Stored data entries

━━━━━━━━━━━━━━━━━━━━━━━━━━━━━━

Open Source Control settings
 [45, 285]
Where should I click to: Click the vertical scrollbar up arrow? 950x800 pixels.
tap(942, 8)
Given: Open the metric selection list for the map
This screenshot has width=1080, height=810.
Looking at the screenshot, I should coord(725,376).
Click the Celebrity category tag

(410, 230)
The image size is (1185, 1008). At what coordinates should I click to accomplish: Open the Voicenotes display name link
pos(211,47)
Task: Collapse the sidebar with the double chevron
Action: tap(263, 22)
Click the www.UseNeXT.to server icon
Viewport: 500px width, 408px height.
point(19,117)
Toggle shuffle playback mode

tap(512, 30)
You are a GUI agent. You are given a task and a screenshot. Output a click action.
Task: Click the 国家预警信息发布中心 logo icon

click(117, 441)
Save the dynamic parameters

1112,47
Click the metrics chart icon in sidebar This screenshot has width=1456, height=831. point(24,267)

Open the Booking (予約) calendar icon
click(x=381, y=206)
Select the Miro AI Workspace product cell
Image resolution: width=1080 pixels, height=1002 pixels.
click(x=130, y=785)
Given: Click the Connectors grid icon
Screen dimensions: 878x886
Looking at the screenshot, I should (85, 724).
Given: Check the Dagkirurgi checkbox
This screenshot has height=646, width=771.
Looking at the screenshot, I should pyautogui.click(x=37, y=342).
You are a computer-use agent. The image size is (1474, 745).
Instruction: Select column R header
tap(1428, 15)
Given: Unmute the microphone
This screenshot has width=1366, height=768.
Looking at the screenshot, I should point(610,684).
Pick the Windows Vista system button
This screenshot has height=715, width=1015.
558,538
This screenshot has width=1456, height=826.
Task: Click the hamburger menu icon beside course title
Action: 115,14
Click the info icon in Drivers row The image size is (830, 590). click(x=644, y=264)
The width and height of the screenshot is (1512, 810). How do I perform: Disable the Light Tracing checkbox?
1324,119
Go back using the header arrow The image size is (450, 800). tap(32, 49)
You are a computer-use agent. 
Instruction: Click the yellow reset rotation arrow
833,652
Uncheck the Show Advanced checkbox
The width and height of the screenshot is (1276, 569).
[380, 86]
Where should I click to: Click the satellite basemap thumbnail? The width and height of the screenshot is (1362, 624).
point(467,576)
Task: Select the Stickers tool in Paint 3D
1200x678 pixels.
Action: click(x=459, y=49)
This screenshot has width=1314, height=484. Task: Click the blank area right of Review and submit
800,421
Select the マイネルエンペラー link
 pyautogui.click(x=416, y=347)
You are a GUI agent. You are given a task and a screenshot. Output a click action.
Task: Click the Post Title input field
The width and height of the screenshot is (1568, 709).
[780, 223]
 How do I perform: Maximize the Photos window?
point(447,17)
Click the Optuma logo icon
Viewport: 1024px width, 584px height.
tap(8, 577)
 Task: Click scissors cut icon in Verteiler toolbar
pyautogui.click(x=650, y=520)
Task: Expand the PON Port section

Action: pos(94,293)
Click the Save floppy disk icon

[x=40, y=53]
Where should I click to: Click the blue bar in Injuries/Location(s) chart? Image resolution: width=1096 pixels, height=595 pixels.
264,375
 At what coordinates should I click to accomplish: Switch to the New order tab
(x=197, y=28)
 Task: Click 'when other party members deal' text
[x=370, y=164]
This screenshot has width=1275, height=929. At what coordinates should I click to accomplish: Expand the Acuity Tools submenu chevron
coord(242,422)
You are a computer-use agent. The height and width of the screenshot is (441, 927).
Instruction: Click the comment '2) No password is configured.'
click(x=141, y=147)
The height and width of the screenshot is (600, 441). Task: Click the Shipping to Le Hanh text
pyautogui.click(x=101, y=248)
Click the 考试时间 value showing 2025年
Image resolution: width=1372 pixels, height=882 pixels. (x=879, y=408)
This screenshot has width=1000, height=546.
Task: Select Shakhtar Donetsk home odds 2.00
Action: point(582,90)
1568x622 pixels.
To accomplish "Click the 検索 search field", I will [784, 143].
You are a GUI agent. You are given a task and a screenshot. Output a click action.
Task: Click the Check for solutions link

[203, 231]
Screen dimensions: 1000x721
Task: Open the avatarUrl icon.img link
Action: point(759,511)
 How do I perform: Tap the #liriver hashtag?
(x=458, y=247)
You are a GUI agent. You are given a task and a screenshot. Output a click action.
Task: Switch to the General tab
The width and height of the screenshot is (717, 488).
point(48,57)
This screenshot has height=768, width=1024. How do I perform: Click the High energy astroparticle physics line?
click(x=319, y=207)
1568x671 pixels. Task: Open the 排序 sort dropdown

━━━━━━━━━━━━━━━━━━━━━━━━━━━━━━

PROBLEM TO WORK ON
All the data above should be restated in full, exactly.

COMPLETED TASK
Open Source Control settings
 [45, 285]
Where should I click to: Click the vertical scrollbar up arrow? 950x800 pixels.
tap(942, 8)
Given: Open the metric selection list for the map
This screenshot has width=1080, height=810.
Looking at the screenshot, I should coord(725,376).
Click the Celebrity category tag

(410, 230)
The image size is (1185, 1008). At what coordinates should I click to accomplish: Open the Voicenotes display name link
pos(211,47)
Task: Collapse the sidebar with the double chevron
Action: tap(263, 22)
Click the www.UseNeXT.to server icon
Viewport: 500px width, 408px height.
point(19,117)
Toggle shuffle playback mode

tap(512, 30)
You are a GUI agent. You are given a task and a screenshot. Output a click action.
Task: Click the 国家预警信息发布中心 logo icon

click(117, 441)
Save the dynamic parameters

1112,47
Click the metrics chart icon in sidebar This screenshot has width=1456, height=831. point(24,267)

Open the Booking (予約) calendar icon
click(x=381, y=206)
Select the Miro AI Workspace product cell
Image resolution: width=1080 pixels, height=1002 pixels.
click(x=130, y=785)
Given: Click the Connectors grid icon
Screen dimensions: 878x886
Looking at the screenshot, I should (85, 724).
Given: Check the Dagkirurgi checkbox
This screenshot has height=646, width=771.
Looking at the screenshot, I should pyautogui.click(x=37, y=342).
You are a computer-use agent. The image size is (1474, 745).
Instruction: Select column R header
tap(1428, 15)
Given: Unmute the microphone
This screenshot has width=1366, height=768.
Looking at the screenshot, I should point(610,684).
Pick the Windows Vista system button
This screenshot has height=715, width=1015.
558,538
This screenshot has width=1456, height=826.
Task: Click the hamburger menu icon beside course title
Action: 115,14
Click the info icon in Drivers row The image size is (830, 590). click(x=644, y=264)
The width and height of the screenshot is (1512, 810). How do I perform: Disable the Light Tracing checkbox?
1324,119
Go back using the header arrow The image size is (450, 800). tap(32, 49)
You are a computer-use agent. 
Instruction: Click the yellow reset rotation arrow
833,652
Uncheck the Show Advanced checkbox
The width and height of the screenshot is (1276, 569).
[380, 86]
Where should I click to: Click the satellite basemap thumbnail? The width and height of the screenshot is (1362, 624).
point(467,576)
Task: Select the Stickers tool in Paint 3D
1200x678 pixels.
Action: click(x=459, y=49)
This screenshot has width=1314, height=484. Task: Click the blank area right of Review and submit
800,421
Select the マイネルエンペラー link
 pyautogui.click(x=416, y=347)
You are a GUI agent. You are given a task and a screenshot. Output a click action.
Task: Click the Post Title input field
The width and height of the screenshot is (1568, 709).
[780, 223]
 How do I perform: Maximize the Photos window?
point(447,17)
Click the Optuma logo icon
Viewport: 1024px width, 584px height.
tap(8, 577)
 Task: Click scissors cut icon in Verteiler toolbar
pyautogui.click(x=650, y=520)
Task: Expand the PON Port section

Action: pos(94,293)
Click the Save floppy disk icon

[x=40, y=53]
Where should I click to: Click the blue bar in Injuries/Location(s) chart? Image resolution: width=1096 pixels, height=595 pixels.
264,375
 At what coordinates should I click to accomplish: Switch to the New order tab
(x=197, y=28)
 Task: Click 'when other party members deal' text
[x=370, y=164]
This screenshot has width=1275, height=929. At what coordinates should I click to accomplish: Expand the Acuity Tools submenu chevron
coord(242,422)
You are a computer-use agent. The height and width of the screenshot is (441, 927).
Instruction: Click the comment '2) No password is configured.'
click(x=141, y=147)
The height and width of the screenshot is (600, 441). Task: Click the Shipping to Le Hanh text
pyautogui.click(x=101, y=248)
Click the 考试时间 value showing 2025年
Image resolution: width=1372 pixels, height=882 pixels. (x=879, y=408)
This screenshot has width=1000, height=546.
Task: Select Shakhtar Donetsk home odds 2.00
Action: point(582,90)
1568x622 pixels.
To accomplish "Click the 検索 search field", I will [784, 143].
You are a GUI agent. You are given a task and a screenshot. Output a click action.
Task: Click the Check for solutions link

[203, 231]
Screen dimensions: 1000x721
Task: Open the avatarUrl icon.img link
Action: point(759,511)
 How do I perform: Tap the #liriver hashtag?
(x=458, y=247)
You are a GUI agent. You are given a task and a screenshot. Output a click action.
Task: Switch to the General tab
The width and height of the screenshot is (717, 488).
point(48,57)
This screenshot has height=768, width=1024. How do I perform: Click the High energy astroparticle physics line?
click(x=319, y=207)
1568x671 pixels. Task: Open the 排序 sort dropdown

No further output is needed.